### Work to complete
Using the records below, locate all lines containing "computer" and return them.

### Dataset excerpts

□ □ □

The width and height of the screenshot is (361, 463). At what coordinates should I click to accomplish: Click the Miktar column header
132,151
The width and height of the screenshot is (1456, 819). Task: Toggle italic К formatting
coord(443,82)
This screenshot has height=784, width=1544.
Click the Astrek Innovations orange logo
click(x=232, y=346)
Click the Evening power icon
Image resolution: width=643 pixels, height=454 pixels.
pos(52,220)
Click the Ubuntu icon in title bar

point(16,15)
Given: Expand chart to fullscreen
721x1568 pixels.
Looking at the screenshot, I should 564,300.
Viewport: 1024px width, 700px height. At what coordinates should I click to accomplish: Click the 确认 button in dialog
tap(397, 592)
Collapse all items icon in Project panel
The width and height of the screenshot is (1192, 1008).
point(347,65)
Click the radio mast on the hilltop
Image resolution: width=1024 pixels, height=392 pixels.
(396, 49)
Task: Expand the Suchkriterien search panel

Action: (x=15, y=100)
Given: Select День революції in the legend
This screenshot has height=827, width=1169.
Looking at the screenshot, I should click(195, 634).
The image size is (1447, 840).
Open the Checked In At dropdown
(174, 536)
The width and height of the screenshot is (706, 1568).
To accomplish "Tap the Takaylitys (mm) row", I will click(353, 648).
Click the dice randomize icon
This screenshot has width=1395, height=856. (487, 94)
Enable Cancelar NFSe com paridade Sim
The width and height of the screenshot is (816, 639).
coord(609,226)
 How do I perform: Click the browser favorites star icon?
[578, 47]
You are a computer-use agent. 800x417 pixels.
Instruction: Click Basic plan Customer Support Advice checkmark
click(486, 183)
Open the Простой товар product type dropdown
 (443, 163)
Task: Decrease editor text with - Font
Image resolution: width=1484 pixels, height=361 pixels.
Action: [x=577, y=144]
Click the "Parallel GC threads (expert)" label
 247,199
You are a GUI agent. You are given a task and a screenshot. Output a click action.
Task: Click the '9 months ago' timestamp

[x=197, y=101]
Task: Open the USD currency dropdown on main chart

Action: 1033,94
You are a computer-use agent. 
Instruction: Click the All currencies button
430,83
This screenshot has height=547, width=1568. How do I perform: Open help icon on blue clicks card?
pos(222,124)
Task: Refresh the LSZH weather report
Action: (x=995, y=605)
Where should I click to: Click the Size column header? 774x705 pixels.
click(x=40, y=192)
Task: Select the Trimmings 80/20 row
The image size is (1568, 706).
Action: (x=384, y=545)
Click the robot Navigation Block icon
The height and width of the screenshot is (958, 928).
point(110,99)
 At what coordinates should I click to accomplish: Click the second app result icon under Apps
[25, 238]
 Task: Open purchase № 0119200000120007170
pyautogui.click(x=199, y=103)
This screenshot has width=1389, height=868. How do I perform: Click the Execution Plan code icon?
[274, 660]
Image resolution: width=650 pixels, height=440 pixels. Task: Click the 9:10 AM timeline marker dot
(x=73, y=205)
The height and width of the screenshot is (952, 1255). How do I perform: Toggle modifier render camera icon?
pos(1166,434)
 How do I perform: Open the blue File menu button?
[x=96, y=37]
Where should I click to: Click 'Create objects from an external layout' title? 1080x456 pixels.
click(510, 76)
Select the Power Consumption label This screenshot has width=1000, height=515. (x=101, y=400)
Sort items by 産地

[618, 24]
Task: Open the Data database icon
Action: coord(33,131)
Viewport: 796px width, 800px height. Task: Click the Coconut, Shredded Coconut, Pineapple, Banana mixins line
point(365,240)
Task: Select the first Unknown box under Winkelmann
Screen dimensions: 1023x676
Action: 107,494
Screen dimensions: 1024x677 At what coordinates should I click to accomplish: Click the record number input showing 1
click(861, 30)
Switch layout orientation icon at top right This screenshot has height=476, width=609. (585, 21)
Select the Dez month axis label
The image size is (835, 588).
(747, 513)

□ □ □

### Completed task
You are a computer-use agent. 800x417 pixels.
You are a computer-use agent. 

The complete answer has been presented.